Migliorare il rapporto con i cittadini attraverso adeguate
azioni di comunicazione è un’esigenza specifica dell’attuale
evoluzione del sistema pubblico. La comunicazione è funzionale
ai processi di riforma delle amministrazioni pubbliche: senza di
essa, infatti, non si promuove effettivo accesso alle istituzioni e
non si assicura l’efficacia dei provvedimenti di modernizzazione.

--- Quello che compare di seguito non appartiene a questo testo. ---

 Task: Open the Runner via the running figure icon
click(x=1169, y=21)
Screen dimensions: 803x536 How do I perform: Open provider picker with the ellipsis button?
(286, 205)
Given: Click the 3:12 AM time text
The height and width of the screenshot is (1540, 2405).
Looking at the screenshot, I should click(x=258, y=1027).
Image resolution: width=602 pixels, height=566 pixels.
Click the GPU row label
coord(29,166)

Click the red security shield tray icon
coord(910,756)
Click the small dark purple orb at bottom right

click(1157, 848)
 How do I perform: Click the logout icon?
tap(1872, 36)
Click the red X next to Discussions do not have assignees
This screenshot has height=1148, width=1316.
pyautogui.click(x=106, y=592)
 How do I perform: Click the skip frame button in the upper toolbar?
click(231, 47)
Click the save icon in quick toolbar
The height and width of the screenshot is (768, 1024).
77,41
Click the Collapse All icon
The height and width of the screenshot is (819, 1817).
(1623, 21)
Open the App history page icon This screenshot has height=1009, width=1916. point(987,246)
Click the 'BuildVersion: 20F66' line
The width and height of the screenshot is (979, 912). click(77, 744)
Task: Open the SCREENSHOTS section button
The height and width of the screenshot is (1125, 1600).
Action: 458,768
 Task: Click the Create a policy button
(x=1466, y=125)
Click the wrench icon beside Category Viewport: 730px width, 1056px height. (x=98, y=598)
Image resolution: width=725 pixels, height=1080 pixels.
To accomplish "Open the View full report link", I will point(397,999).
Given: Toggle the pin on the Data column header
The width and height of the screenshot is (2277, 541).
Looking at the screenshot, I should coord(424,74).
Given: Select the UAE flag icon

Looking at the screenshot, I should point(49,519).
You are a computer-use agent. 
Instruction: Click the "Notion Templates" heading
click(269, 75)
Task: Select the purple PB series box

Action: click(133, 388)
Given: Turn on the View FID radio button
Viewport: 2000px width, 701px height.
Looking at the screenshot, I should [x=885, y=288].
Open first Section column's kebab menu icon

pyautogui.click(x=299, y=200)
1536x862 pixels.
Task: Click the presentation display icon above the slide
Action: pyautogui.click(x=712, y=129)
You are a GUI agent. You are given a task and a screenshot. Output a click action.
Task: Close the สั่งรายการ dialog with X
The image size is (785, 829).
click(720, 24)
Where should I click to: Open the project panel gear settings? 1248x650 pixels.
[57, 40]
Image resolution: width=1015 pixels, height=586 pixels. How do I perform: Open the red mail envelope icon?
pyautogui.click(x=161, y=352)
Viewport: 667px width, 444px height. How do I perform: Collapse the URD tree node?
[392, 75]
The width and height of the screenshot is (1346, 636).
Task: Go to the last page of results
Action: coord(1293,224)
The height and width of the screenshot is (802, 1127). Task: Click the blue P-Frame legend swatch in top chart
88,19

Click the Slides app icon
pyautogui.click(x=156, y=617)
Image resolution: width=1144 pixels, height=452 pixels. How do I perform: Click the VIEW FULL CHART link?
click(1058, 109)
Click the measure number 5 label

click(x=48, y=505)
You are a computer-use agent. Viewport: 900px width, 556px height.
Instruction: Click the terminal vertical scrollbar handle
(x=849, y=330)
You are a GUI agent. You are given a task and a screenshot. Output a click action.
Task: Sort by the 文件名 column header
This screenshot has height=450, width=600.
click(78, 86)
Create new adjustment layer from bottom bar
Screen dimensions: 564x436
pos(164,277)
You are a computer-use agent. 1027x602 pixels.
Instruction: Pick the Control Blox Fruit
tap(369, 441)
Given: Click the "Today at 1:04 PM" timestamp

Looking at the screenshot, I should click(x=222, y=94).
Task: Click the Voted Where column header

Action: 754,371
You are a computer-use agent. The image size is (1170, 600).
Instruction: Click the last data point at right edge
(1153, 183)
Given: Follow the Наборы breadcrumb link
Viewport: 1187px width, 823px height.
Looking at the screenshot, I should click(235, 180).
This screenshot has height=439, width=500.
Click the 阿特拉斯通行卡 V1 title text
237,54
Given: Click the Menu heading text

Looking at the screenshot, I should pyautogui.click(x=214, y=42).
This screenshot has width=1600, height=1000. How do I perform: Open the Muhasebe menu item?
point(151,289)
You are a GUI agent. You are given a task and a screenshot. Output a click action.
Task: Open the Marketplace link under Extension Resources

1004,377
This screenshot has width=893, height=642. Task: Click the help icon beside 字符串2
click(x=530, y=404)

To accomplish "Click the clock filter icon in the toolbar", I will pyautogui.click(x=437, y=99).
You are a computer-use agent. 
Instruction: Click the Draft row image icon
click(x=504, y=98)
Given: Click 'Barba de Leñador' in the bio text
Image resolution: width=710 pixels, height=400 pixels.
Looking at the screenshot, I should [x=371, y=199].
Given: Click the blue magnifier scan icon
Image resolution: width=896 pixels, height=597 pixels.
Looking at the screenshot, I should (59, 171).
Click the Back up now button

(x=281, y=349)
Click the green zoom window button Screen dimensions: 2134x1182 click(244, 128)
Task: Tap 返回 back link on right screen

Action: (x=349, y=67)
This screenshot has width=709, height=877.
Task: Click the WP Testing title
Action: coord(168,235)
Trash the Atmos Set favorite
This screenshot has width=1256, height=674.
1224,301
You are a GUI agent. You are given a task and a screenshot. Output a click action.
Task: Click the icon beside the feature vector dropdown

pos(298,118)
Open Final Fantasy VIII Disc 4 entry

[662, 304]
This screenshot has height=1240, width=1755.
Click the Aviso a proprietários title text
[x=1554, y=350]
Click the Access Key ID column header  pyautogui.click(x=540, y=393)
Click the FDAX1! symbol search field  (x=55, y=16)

L’esigenza della comunicazione tra istituzioni e cittadini
emerge sia in relazione alle informazioni possedute e/o utilizzate
dai poteri pubblici, sia in rapporto all’obbligo di favorire la
partecipazione dei cittadini (consentendo un reale accesso ai
documenti amministrativi e fornendo loro informazioni sui servizi
di pubblica utilità).
Le trasformazioni nei rapporti tra Stato e cittadini hanno
inciso in modo significativo sulle caratteristiche della
comunicazione pubblica.
Da un modello basato sulla informazione unidirezionale (di
tipo obbligatorio) si è passati ad un processo bidirezionale.
22
La comunicazione da parte delle istituzioni pubbliche si
qualifica, di conseguenza, in comunicazione di servizio (come
parte del servizio stesso) o di cittadinanza (se diretta al
coinvolgimento dei cittadini nella soluzione di un problema di
interesse generale).
La comunicazione si presenta come un potente strumento
di cambiamento dell’amministrazione e, nel contempo, come un
fattore centrale per rendere operanti i diritti di cittadinanza.
Strumento, in sintesi, per un nuovo patto tra Stato e cittadini.